» **Tarefas**:
• 1. No texto sobre o direito de preferência, com que fundamento o Tribunal da Relação declarou nulo o registo a favor da preferente Joaquina A?
• 2. Retome o texto sobre o direito de preferência a partir da sua última frase.

» **Texto de leitura**:
____________
III. É indiscutível, que o direito de preferência em causa se encontra reconhecido, por sentença transitada em julgado.
IV. É pacífico e por isso dominante, quer na doutrina quer na jurisprudência, que a procedência da acção de preferência tem como resultado a substituição, com eficácia ex-tunc, do adquirente pelo preferente, ou seja, tudo se passa como o prédio sub judice não tivesse entrado no património do casal e tivesse sido adquirido directamente por Joaquina P a Henrique S.
V. Esta posição foi a tomada quer pelo Supremo Tribunal de Justiça (doc. 28 junto com a p.i.) quer pelo Tribunal da Relação de Lisboa (doc. 30).
VI. Isto para dizer que não podem os aqui apelantes continuar a argumentar que o acórdão da Relação de Lisboa de 12/06/1997, que decidiu no sentido de anular o registo a favor da preferente Joaquina A P, foi violado ao se reconhecer o direito de propriedade dos AA. sobre o referido prédio.
VII. Não podemos deixar de salientar que neste mesmo acórdão da Relação decidiu-se, sem prejuízo da questão de fundo que é a propriedade, a nulidade do registo a favor da preferente Joaquina A porque feito com base em “títulos insuficientes”. Sobre a propriedade do imóvel o Tribunal da Relação não se pronunciou.
VIII. Nestes termos, devem as conclusões 9) e 10) das alegações de recurso apresentadas improceder.
____________
» **Secção de dados**:

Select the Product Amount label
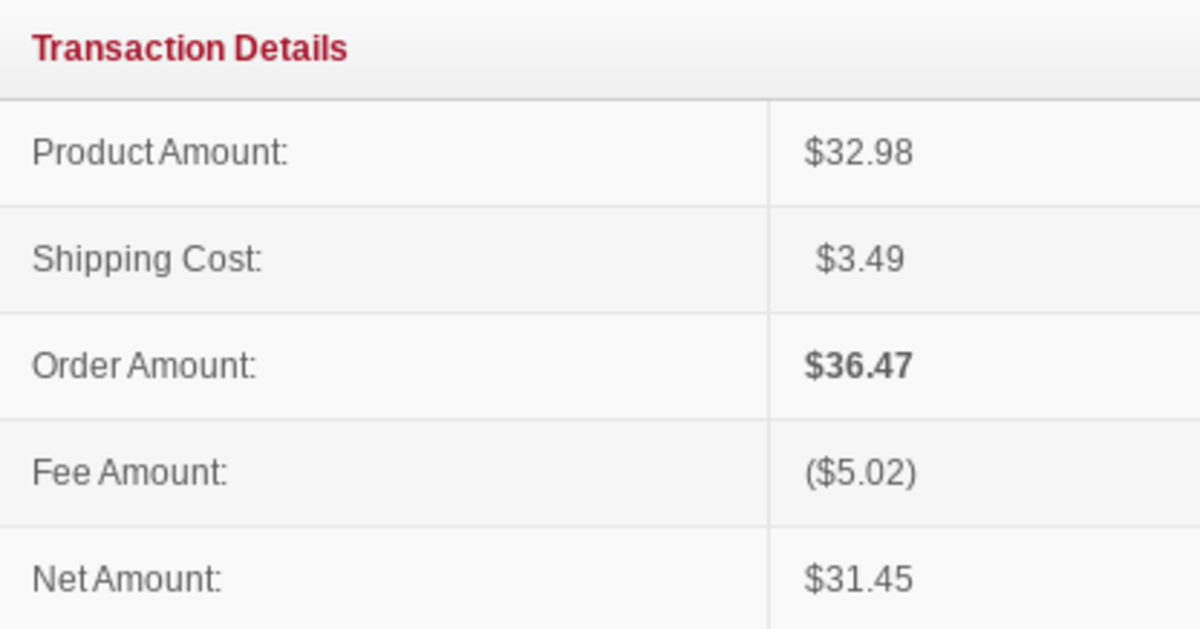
____________
» **Respostas**:
• 1. Por o registo ter sido feito com base em “títulos insuficientes”.

• 2.
IX. Bem como devem improceder as conclusões 11) e 12).
X. Das várias decisões judiciais transitadas em julgado é pacífico que a decisão proferida na acção de preferência é oponível à R. Maria L.
XI. Em primeiro lugar o processo que correu termos sob o nº 14395 não aborda a questão da propriedade mas somente da posse, aliás como é confessado pelos aqui apelantes na conclusão 11), pelo que fica afastada a excepção de caso julgado.
XII. Não se entende como é os apelantes podem alegar que se não se tratar da questão da propriedade, a R. deverá ser absolvida do pedido?
XIII. A decisão proferida no processo nº 14395 constitui caso julgado relativamente à aqui apelante. Por um lado porque nesse mesmo processo, por apenso, deduziu embargos de terceiro, de outro lado porque sempre se arrogou num direito de propriedade que sabia não ter e por esta razão ficou vencida, a título de exemplo, na acção de despejo que intentou contra Joaquina P.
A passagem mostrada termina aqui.